We then examined how neurons in laminae I–III respond to innocuous touch (brush, Fig. 4I,J) and painful stimuli (pinch, fig. S8B,C) following NPY::Cre IN ablation. Neurons with hairy skin receptive fields displayed a significant increase in afterdischarge spike number in NPY::Cre IN-ablated mice as compared to control mice, (Fig. 4I). This occurred in the absence of any concomitant increase in spontaneous activity (Fig. S8A). By contrast, afterdischarge activity following brush in neurons with glabrous skin receptive fields (Fig. 4J), or after noxious stimulation (pinch) of both hairy and glabrous skin (fig. S8B–C), was unchanged. The NPY::Cre INs therefore have a specific role in gating innocuous mechanosensory inputs from hairy skin. This is consistent with our observation that scratching and skin lesions in the NPY::Cre IN-ablated mice are restricted to hairy sites (Fig. 2A), and sensitivity to noxious or mechanical stimulation on the glabrous skin is unchanged (fig. S4).

Our findings reveal that inhibitory spinal INs marked by the expression of NPY::Cre selectively gate low-threshold mechanical itch. By contrast, Bhlhb5 conditional knockout mice show increased chemical itch sensitivity (11). NPY expression is not affected in the Bhlhb5 mutant cord (17), and several Bhlhb5-dependent inhibitory IN subtypes are spared following NPY::Cre IN ablation (fig. S1). This suggests that NPY::Cre-derived and Bhlhb5–dependent inhibitory INs are required to gate mechanical and chemical itch pathways, respectively (summarized in Fig. 4K). The loss of NPY::Cre INs (fig. S4) or Bhlhb5-dependent inhibitory INs (11) does not affect mechanical pain, which is gated by dynorphin-expressing inhibitory INs (18). It therefore appears that inhibitory INs in the dorsal horn are organized into discrete functional modules that gate different streams of somatosensory information.

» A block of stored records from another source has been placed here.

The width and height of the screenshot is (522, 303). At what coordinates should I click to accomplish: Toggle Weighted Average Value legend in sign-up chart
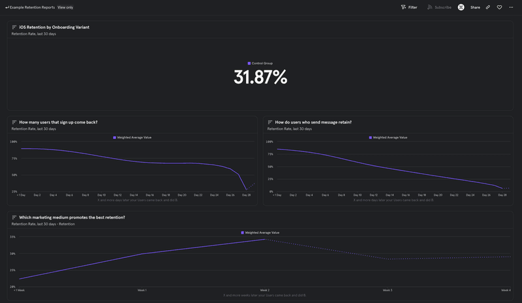click(x=132, y=138)
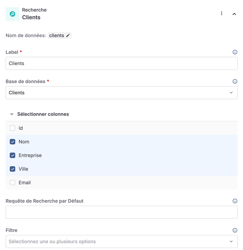Check the Email column checkbox
The image size is (243, 250).
pos(13,183)
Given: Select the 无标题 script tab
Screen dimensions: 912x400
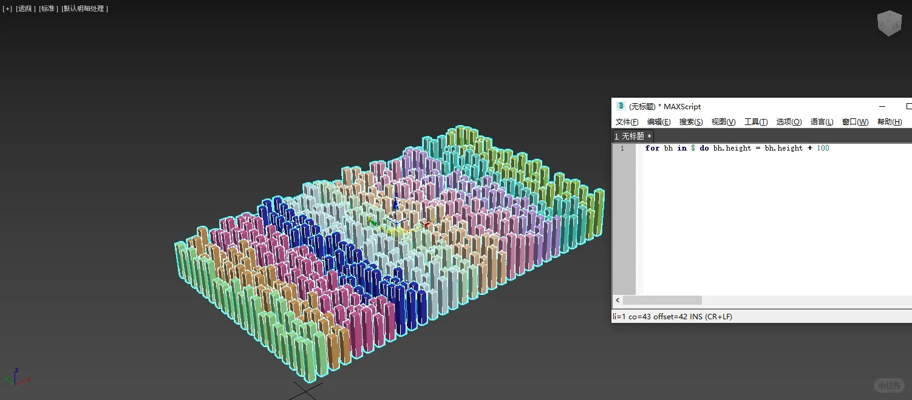Looking at the screenshot, I should click(632, 136).
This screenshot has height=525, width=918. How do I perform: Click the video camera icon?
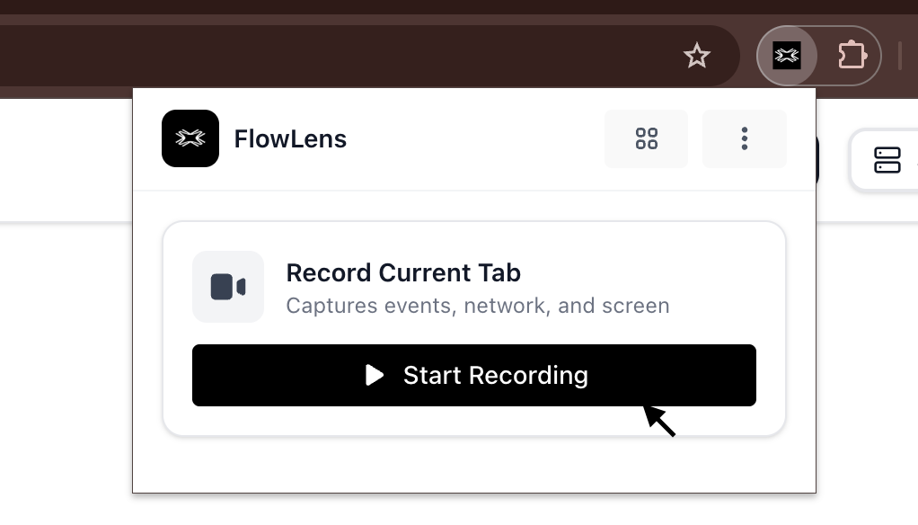[228, 287]
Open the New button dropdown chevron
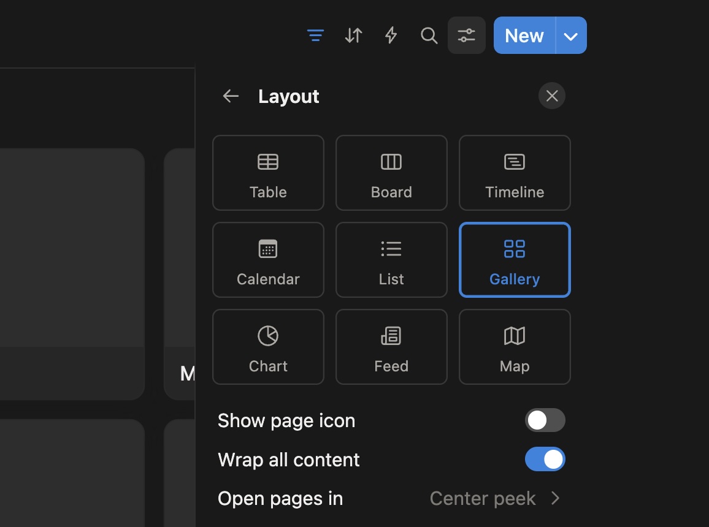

In identifying a previously uncharacterized gate for low-threshold mechanical itch, this study highlights a largely overlooked driver of chronic itch, namely the light touch pathway that is insensitive to anti-histamine or anti-GRPR drugs (8). Human patients with chronic itch (trichoknesis) (25) display a phenotype similar to that seen in the NPY::Cre IN-ablated mice. In both instances, itch sensitivity is restricted to the hairy skin. Our finding that the NPY::Cre-derived INs are innervated by tactile inputs from hairy skin LTMs (Fig. 4), suggests the NPY::Cre INs are key components of a spinal inhibitory circuit by which hairy skin LTMs gate mechanical itch. We propose that the NPY::Cre INs function as rheostat for low-threshold tactile stimuli to suppress itch and prevent excessive scratching.